Your local university, community college or technical school may offer free courses. Sometimes, even grocery stores host cooking classes, or an arts and hobby store might schedule free or low-cost art classes. “You can learn a new skill; and you never know, you might learn something that sparks a second career,” Bridgeman says.
6. Tap into your inner kid and play some games.
Think cards, mahjong, canasta, board games, backgammon, chess, puzzles, word search, Sudoku, bridge, bingo and more. “Typically, people motivate one another when they’re active and can problem solve together,” says Dr. Michelle Maidenberg, president and clinical director of Westchester Group Works, a center for group therapy in Harrison, NY, where she also maintains a private practice. “They can serve the role of pseudo-coach and cheerleader for one another. When individuals feel like they’ve ‘had enough’ and want to give up, they can get direct motivational support from one another.”
7. Take up a sport or join a walking club.
For example, visit your local bowling alley to learn about joining a seniors’ league. Take up golf with a small group. Find a group of people who exercise at the same time every day. Maidenberg says that when you’re involved in a team effort, your fellow players won’t let you slack off or not show up. “Psychologically, if you feel like you have a responsibility and commitment toward other people, you’re more likely to follow through, like showing up at the bowling alley,” she says.
8. Calendar up with free community events.
Think concerts in the park, lectures or seasonal festivals, just to start. Look at your town’s website, as well as those of cities and towns nearby, or stop by your city hall or chamber of commerce to score a list of events going on in the community, many of which are free. You’ll probably be pleasantly surprised at how many interesting and free activities are happening right now in your local area. Consider even expanding your search to your local arts and historical centers, senior centers and libraries.
“Free events are terrific incentives for people to get out and about,” Krimer says. “Not only can you do it on a limited budget, but you’re also getting out into the community and enjoying the company of people who are there for the same reasons.”
“Free events are terrific incentives for people to get out and about. Not only can you do it on a limited budget, but you’re also getting out into the community and enjoying the company of people who are there for the same reasons.”
9. Volunteer at a local nonprofit or organization.
Whatever your passion, whether it’s kids, animals, the arts and beyond, there’s sure to be a local organization that you can join – a quick online search can show you what groups are in your area. If you belong to a place of worship, you can also check in to see if there are faith-based or community-facing ministries where you can lend a hand.
“Neuroscience research reveals that when we volunteer or otherwise give of ourselves, we engage parts of our brain that stimulate reward centers,” Klich says. “Any kind of connection with others, whether humans or animals, feels good. Close communication, togetherness and touch can trigger oxytocin, a hormone known for its role in social bonding. Oxytocin helps us feel safe, loved and connected in the world and has been referred to as the ‘love hormone.’”

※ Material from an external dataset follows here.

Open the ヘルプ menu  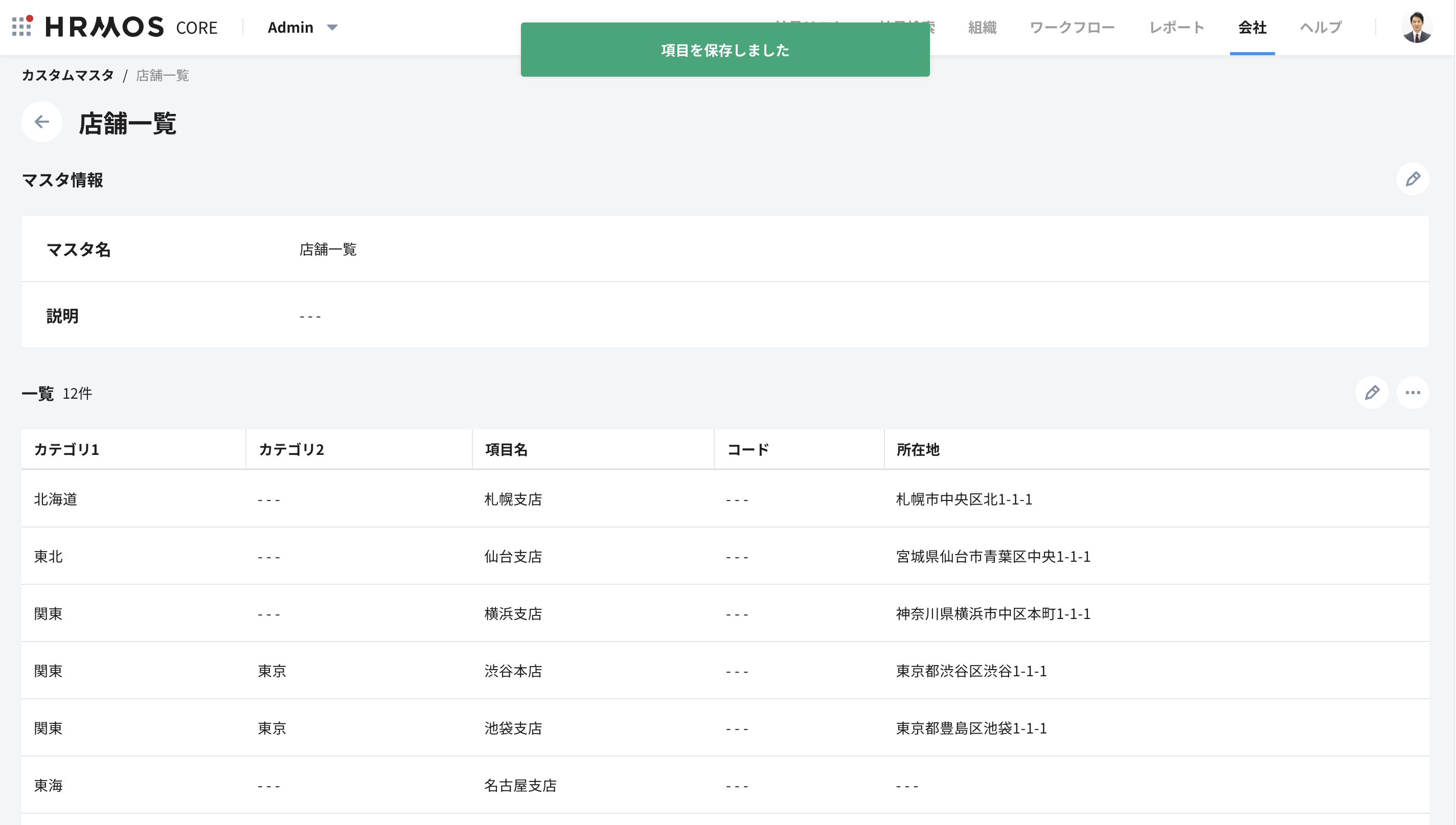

10. Get involved with the arts.
If you’re an art lover, there are so many ways to get involved. Check in with your local art gallery or arts center to learn about gallery shows, poetry readings and other seasonal events throughout the year.
Another hot trend is painting parties, where all attendees paint the same picture as the instructor – like the Eiffel Tower or a beachscape – and then bring home a finished painting to display. Often local libraries will host these parties, where you can enjoy good company and get some good art therapy for a nominal fee.
Do you enjoy music? Schools offer free or low-cost concerts, especially around the holidays or end of the school year.
Overall, getting out and about and participating in activities you love keeps you more active, happier and excited about what each new day will bring. “Being active triggers the neurotransmitters dopamine, norepinephrine and serotonin in the brain that regulate mood and can make us feel happier and in general more content with our lives,” Klich says.